Como aumentar o rendimento no abate de frango (linha de pés)

Dicas práticas para reduzir perdas e padronizar a linha de pés no abatedouro de frango com automação e boas práticas.

Equipe Walle Industrial

2/23/20262 min read

Máquina extratora de calos de pés de frango
Máquina extratora de calos de pés de frango

Como aumentar o rendimento no abate de frango (linha de pés)

A linha de pés é uma das áreas onde mais acontecem perdas “silenciosas” no abatedouro: variação na seleção, retrabalho, gargalos e falta de padronização. O resultado aparece no fim do turno como queda de rendimento, mais descarte e inconsistência na qualidade. A boa notícia é que, com ajustes simples de processo e o apoio de automação, dá para melhorar eficiência e estabilidade do resultado.

Onde normalmente estão as perdas na linha de pés

Alguns pontos se repetem em quase toda operação:

  • Critério de seleção diferente por turno/operador (o que é “aprovado” muda ao longo do dia).

  • Fluxo irregular (paradas curtas e acúmulos geram retrabalho e atrasos).

  • Falta de padronização (lotes saem com variação e aumentam correções).

  • Pouca medição de indicadores (sem dado, o time “apaga incêndio”).

Quando esses fatores se somam, a equipe trabalha mais, mas entrega menos consistência — e é aí que o rendimento começa a cair.

Ações práticas para aumentar rendimento (sem complicar)

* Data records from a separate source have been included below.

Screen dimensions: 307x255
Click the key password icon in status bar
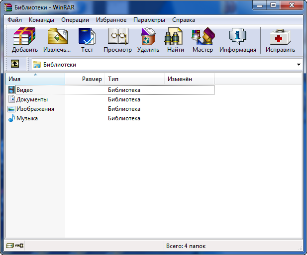click(x=19, y=246)
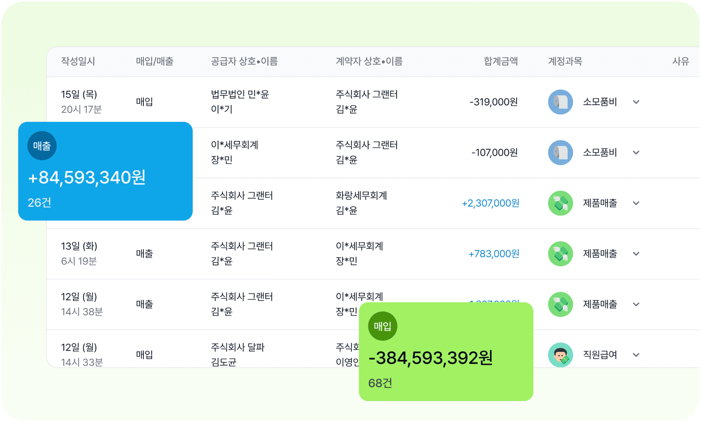Click the 소모품비 icon in the -319,000원 row
The width and height of the screenshot is (701, 422).
click(560, 102)
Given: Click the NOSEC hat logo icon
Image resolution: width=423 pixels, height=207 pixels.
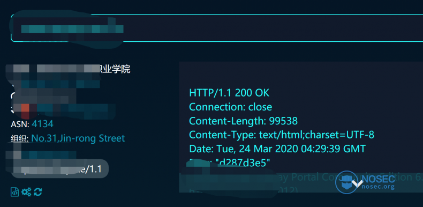Looking at the screenshot, I should pos(346,182).
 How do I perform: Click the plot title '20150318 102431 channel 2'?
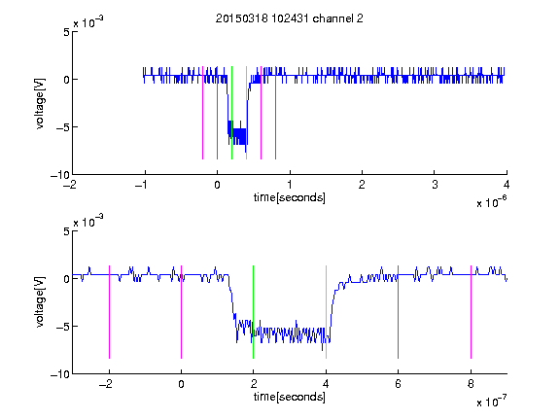[x=290, y=18]
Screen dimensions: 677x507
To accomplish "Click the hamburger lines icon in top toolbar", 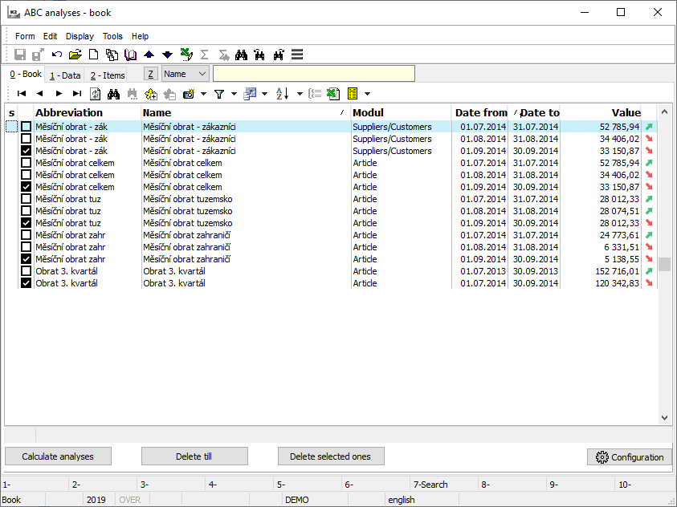I will pos(297,55).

Aqui vai um passo a passo direto, que funciona bem na rotina industrial:

1) Padronize o critério de seleção

Defina um padrão visual/operacional e deixe claro:

  • o que é aprovado

  • o que é reprovado

  • o que vai para retrabalho

Dica: um padrão simples, repetido todo dia, vale mais do que um padrão “perfeito” que ninguém segue.

2) Organize o fluxo para evitar gargalos

Mapeie onde o produto acumula. Normalmente, o gargalo está em:

  • velocidade de alimentação

  • ponto de seleção/inspeção

  • etapa de limpeza/acabamento

Ajuste o fluxo para manter estabilidade (menos “para e volta” = menos retrabalho).

3) Reduza variação com automação nas etapas críticas

Em pontos com alta variação (e muita decisão humana), a automação costuma trazer ganho rápido porque entrega padronização e ritmo estável.

Na linha de pés, as soluções mais comuns incluem:

  • selecionadora de pés (padroniza decisão e reduz variação)

  • descarregadora seletiva (organiza fluxo e separações)

  • extratora de calos (reduz retrabalho e melhora acabamento)

O objetivo não é “trocar pessoas por máquina”, e sim reduzir inconsistência, retrabalho e perdas.

4) Crie uma rotina de checagem rápida

Antes do turno e após troca de lote:

  • checar ajuste básico

  • checar ritmo/fluxo

  • registrar parada e motivo

Isso evita que o problema “cresça” e exploda no final do turno.

Indicadores simples (os que valem acompanhar por lote)

Você não precisa de um sistema complexo para começar. Use 4 números:

  1. % de retrabalho na seleção/limpeza

  2. tempo de parada (min/turno) e principais causas

  3. rendimento por lote/turno (comparar variações)

  4. reprovação/descarte (quantidade ou %)

Só de medir isso por 2–4 semanas, já dá para identificar o que mais derruba rendimento.

Checklist rápido de melhoria (para aplicar já)

  • Critério de seleção padronizado e visível para a equipe

  • Fluxo estável (sem acúmulo e sem “correria” no fim)

  • Registro de paradas e retrabalho por turno

  • Avaliação de automação nos pontos com maior variação

  • Revisão semanal dos indicadores

Conclusão

Aumentar o rendimento na linha de pés no abatedouro de frango é, na prática, diminuir variação, reduzir retrabalho e estabilizar o fluxo. Com padronização + indicadores simples + automação onde faz sentido, o resultado aparece em eficiência e qualidade do processo.